Уимзи промолчал. Марджори посмотрела на него чуть ли не с тревогой и взяла его за руку.

— Прошу вас, Питер, будьте счастливы. Вы всегда принадлежали к тому спокойному, благополучному сорту людей, которых ничто не может выбить из колеи. Пожалуйста, не меняйтесь.

Уже второй раз Питер слышал просьбу не меняться. И если в первый раз он безумно обрадовался, то теперь ужаснулся. Пока их такси плавно катилось под дождем по набережной, он ощутил тупую и злую беспомощность — первое предупреждение о неотвратимых переменах. Он мог бы воскликнуть, как отравленный Этельф в «Трагедии дурака»:[48] «Я меняюсь, меняюсь, бесповоротно меняюсь!» Независимо от того, ждет его в этот раз успех или поражение, жизнь никогда уже не будет прежней. Не потому, что несчастная любовь разобьет его сердце, — нет, безудержные страдания юности для него уже миновали, но он чувствовал, что, освободившись от иллюзий, утратил нечто важное. Отныне каждый беззаботный час будет большим достижением, завоеванием — очередным топором, бутылью в футляре или охотничьим ружьем, спасенным новым Робинзоном с тонущего корабля.

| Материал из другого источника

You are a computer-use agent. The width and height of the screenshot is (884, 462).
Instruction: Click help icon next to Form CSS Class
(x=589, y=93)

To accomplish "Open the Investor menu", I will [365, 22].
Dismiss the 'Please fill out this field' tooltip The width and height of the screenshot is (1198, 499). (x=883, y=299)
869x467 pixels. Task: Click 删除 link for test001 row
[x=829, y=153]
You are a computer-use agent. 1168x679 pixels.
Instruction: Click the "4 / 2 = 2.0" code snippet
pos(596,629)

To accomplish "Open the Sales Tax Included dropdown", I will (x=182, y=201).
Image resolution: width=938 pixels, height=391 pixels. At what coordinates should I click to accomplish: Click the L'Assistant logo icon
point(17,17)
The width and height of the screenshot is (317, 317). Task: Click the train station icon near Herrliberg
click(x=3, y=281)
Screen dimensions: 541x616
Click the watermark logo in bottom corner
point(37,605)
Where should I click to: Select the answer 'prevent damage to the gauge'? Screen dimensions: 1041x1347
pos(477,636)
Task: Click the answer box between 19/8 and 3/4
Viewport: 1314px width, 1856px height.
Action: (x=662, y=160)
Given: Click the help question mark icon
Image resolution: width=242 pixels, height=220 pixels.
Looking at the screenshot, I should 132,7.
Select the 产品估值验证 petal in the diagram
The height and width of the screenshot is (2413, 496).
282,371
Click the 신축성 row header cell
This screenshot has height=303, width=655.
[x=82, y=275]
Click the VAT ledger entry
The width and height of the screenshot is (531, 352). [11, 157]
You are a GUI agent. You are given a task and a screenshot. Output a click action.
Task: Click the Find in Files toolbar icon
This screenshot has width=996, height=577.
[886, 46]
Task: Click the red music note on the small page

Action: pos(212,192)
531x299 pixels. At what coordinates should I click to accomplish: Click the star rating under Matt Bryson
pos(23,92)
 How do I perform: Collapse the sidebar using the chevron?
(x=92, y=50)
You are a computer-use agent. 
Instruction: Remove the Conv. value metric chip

И в первый раз в жизни он засомневался, хватит ли ему сил осуществить задуманное. Уже случалось, что при расследовании к делу примешивались его личные чувства, но еще никогда они не влияли на его способность ясно рассуждать. Теперь же он действовал как в тумане, наугад хватаясь за ускользающие, ложные версии. Он задавал вопросы наобум, постоянно сомневаясь, и если раньше сжатые сроки его только подстегивали, то теперь они пугали его и сбивали с толку.

— Прошу прощения, Марджори, — сказал он, выходя из оцепенения, — боюсь, сегодня со мной ужасно скучно. Видимо, кислородное голодание. Не возражаете, если я приоткрою окно? Так-то лучше. Хорошая еда и немного свежего воздуха — и я до старости лет пропрыгаю, как горный козел. Когда я, желтый, лысый и заключенный в незаметный корсет, буду тащиться в ночные клубы моих праправнуков, люди будут показывать на меня пальцем и говорить: «Смотри, смотри! Это тот самый несносный лорд Питер, знаменитый тем, что за последние девяносто шесть лет не сказал ни одного разумного слова! Он единственный из всех аристократов избежал гильотины во времена революции 1960-го. Мы держим его детям на потеху». А я буду трясти головой с новехонькими зубными протезами и отвечать: «Эх, вот мы в свое время веселились! Не то что эти правильные, смирные бедолаги!»